* Task to complete
Copy out the part of the records that opens with the line containing "Given: Click the FARRAGO 1.5.0 title text" and closes with the line containing "Looking at the", swapping "title" for "heading" and changing nothing else. Leave the pictures out of your answer.

* Extracted information
=====
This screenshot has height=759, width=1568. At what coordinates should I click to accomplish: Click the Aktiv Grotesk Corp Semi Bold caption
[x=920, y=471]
=====
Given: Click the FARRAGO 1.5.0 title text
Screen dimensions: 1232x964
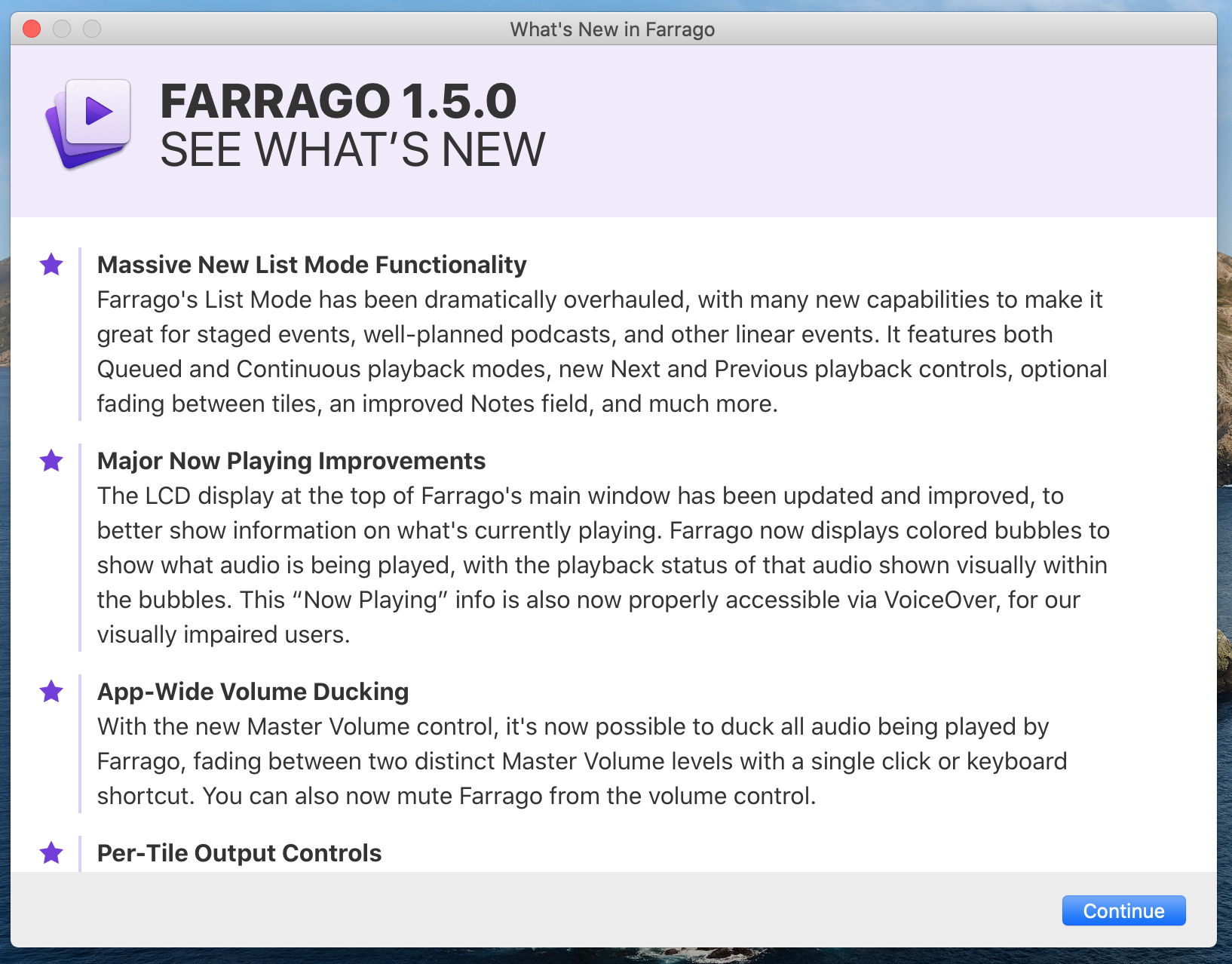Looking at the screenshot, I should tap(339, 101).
=====
* Output of the exercise
Given: Click the FARRAGO 1.5.0 heading text
Screen dimensions: 1232x964
Looking at the screenshot, I should tap(339, 101).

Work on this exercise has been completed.